VITRUVIANO

Januario Jano

Leonardo da Vinci’s ‘Vitruvian Man’ is the epitome of the set of laws-emblem of the European Renaissance man with which his self-consciousness culminates, by force of all the knowledge collected, the aesthetic, intellectual, scientific, cultural and artistic improvement, to feel himself the centre of the world. It also implies the process explained by the metaphysical theories that study the phenomenon of perception and the essence of existence, by which each human consciousness places itself at the centre of its perceptual reality and, detached from there, its material reality (Strongman, 2010). We see in the photographs that make up ‘Vitruviano’ an element of play and subversion to detract from the solemnity of this archetypal image and question these two connotations.

→ SOURCE MATERIAL
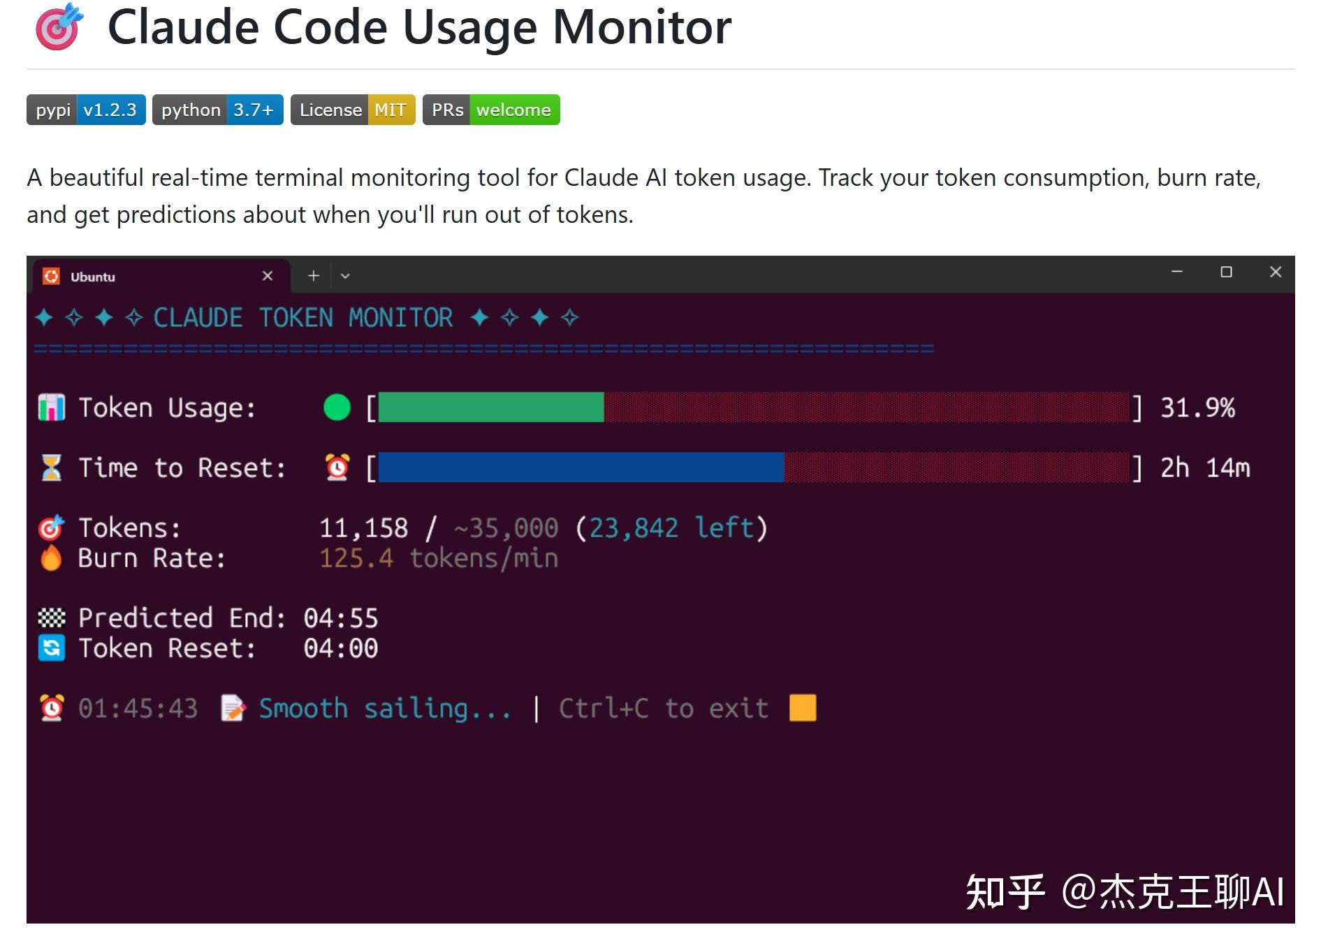
Task: Click the Ubuntu logo on the terminal tab
Action: [52, 276]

→ WORK TO COMPLETE
A. Set down the portion of the Vitruviano text from "Leonardo da Vinci’s" to "these two connotations.".
B. In the Vitruviano text, what do the photographs that make up 'Vitruviano' contain that detracts from the solemnity of the archetypal image?

→ EXERCISE ANSWERS
A.
Leonardo da Vinci’s ‘Vitruvian Man’ is the epitome of the set of laws-emblem of the European Renaissance man with which his self-consciousness culminates, by force of all the knowledge collected, the aesthetic, intellectual, scientific, cultural and artistic improvement, to feel himself the centre of the world. It also implies the process explained by the metaphysical theories that study the phenomenon of perception and the essence of existence, by which each human consciousness places itself at the centre of its perceptual reality and, detached from there, its material reality (Strongman, 2010). We see in the photographs that make up ‘Vitruviano’ an element of play and subversion to detract from the solemnity of this archetypal image and question these two connotations.

B. An element of play and subversion.